Data source
Prices come from Yahoo Finance via yfinance with auto_adjust=True, so closes are dividend-adjusted (BIL, QQQ, SPY distributions are included). All series are USD daily closes.
CAGR
(end_value / start_value)^(1/years) − 1, where years = trading_days / 252.
Annualized volatility
std(daily_returns) × √252. Population std (divisor = n). Assumes daily returns are independent — leveraged ETFs have mild negative serial autocorrelation, so the true annualized vol is slightly lower than this calculation.
Sharpe ratio
(mean_daily − rfr_daily) / std_daily × √252, where rfr_daily = (1 + rfr_annual)^(1/252) − 1. The risk-free rate is whatever you set in the config above. Default 2% is a rough time-weighted average for 2015–2022 (T-bill yield was near 0% in 2015–2021, ~5% in 2023+). For period-accurate ratios, override to match your chosen backtest window. Also reported with a standard error band: SE(Sharpe) = √((1 + 0.5·Sharpe²) / T_years) (Lo 2002, IID approximation).
Sortino ratio
(mean_daily − rfr_daily) × 252 / downside_dev_annualized, where downside deviation only counts days with returns below rfr_daily, summed-of-squares divided by total n (Sortino & Price 1994 convention).
Maximum drawdown
Largest peak-to-trough percentage loss using daily close prices only. Intraday lows are not captured, so actual lived drawdowns may be a few percent worse.
Monte Carlo
Block-bootstrap resampling of historical daily portfolio returns. Default: 2,000 paths, 10-year horizon, 5-day blocks, RNG seed = 42 on first render (click "Re-run with new seed" to see how stable the bands are). Block-bootstrapping preserves short-term autocorrelation and volatility clustering — it does not assume normal/Gaussian returns. Risk of Ruin = % of paths ending below 50% of the anchor value; Probability of Loss = % ending below the anchor value.
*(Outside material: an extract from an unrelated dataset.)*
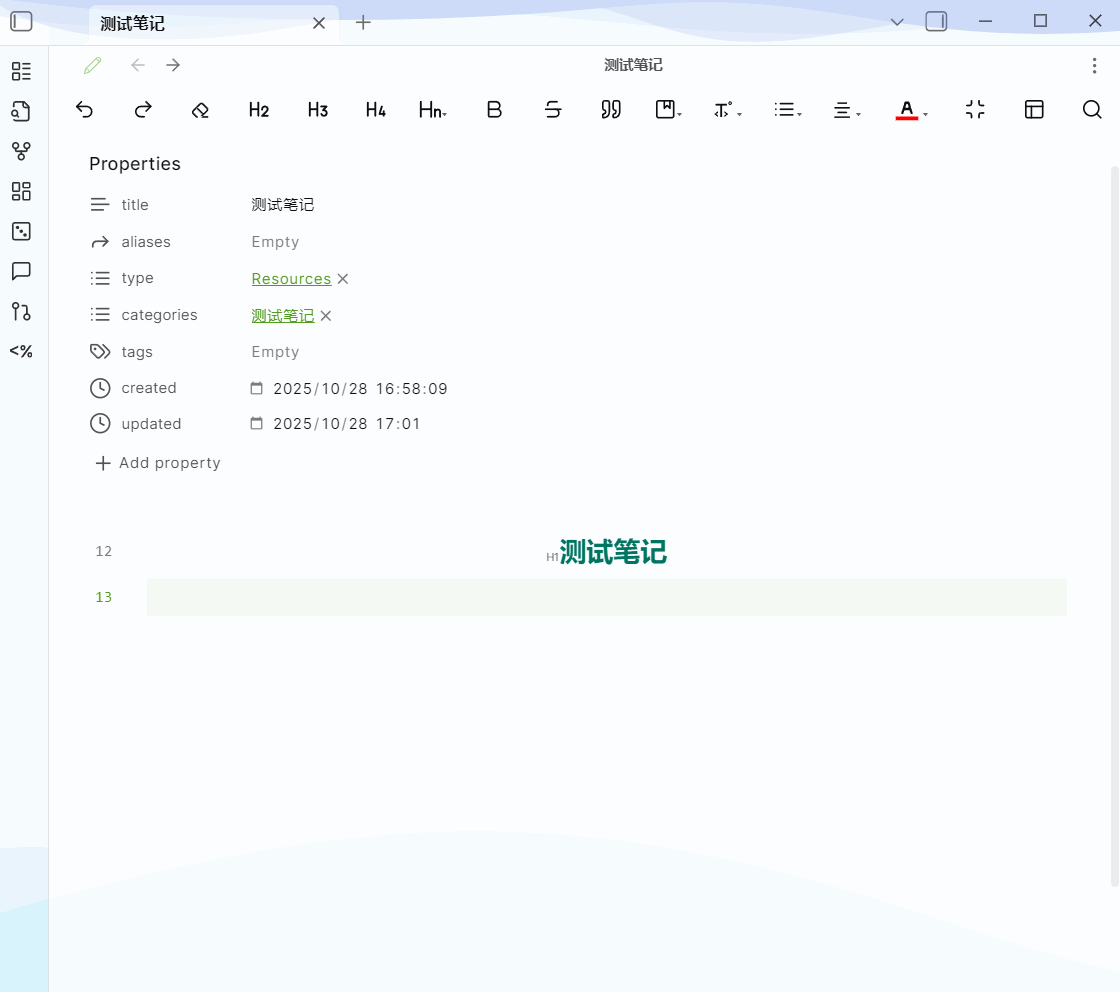Open the search magnifier in the toolbar
This screenshot has width=1120, height=992.
pos(1092,110)
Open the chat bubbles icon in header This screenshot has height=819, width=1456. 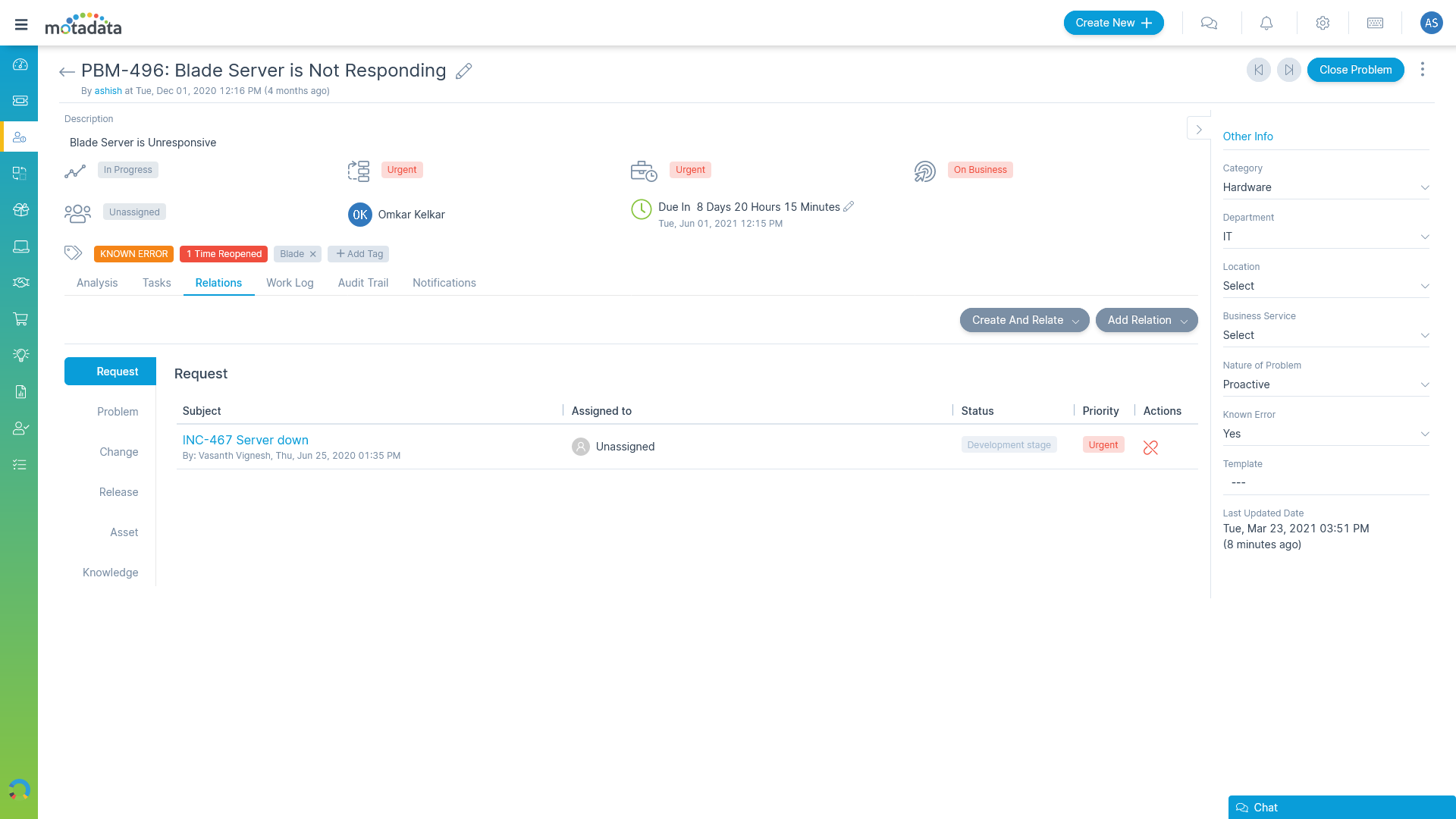(1209, 23)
The MC projection anchor is configurable via the toggle above the section. Default: initial capital (matches a fresh investor's mental model: "if I start today with $X, what range of outcomes might I see in 10 years?"). The alternative is anchoring on the backtest's ending value (useful when asking "if I'm already at $X, what's next?").
Limitation: 5-day blocks preserve weekly autocorrelation but not regime/crisis dependencies. Heavier-tailed events than what's in the historical sample won't appear.
Stress tests
Hardcoded historical windows (2018 vol, COVID 2020, post-COVID recovery, 2022 rate hikes, 2022 tech crash, plus GFC 2008 if data exists). Only windows with ≥5 trading days of overlapping data are shown. TQQQ began trading 2010-02-11, so anything before that returns no data.
Transaction frictions
Commission + slippage is applied symmetrically — the sell side receives price × (1 − f), the buy side pays price × (1 + f). Default 0.15% per side ≈ 0.30% round-trip, realistic for Canadian discount brokers on leveraged ETFs.
What's NOT modeled
- Taxes — every rebalance is a taxable event in a non-registered account
- Currency / FX — all returns are USD, ignoring CAD/USD volatility
- Foreign withholding tax on US ETF distributions (treatment depends on account type)
- Inflation — returns are nominal, not real (subtract ~2–3% per year for real CAGR)
- Settlement delays — assumes T+0 cash availability
- Bid-ask spread variability — uses closing price, not actual fill price
Source code
All calculations are open and inspectable in the public repository — Python tools (Monte Carlo, stress tests) and JS in this page itself.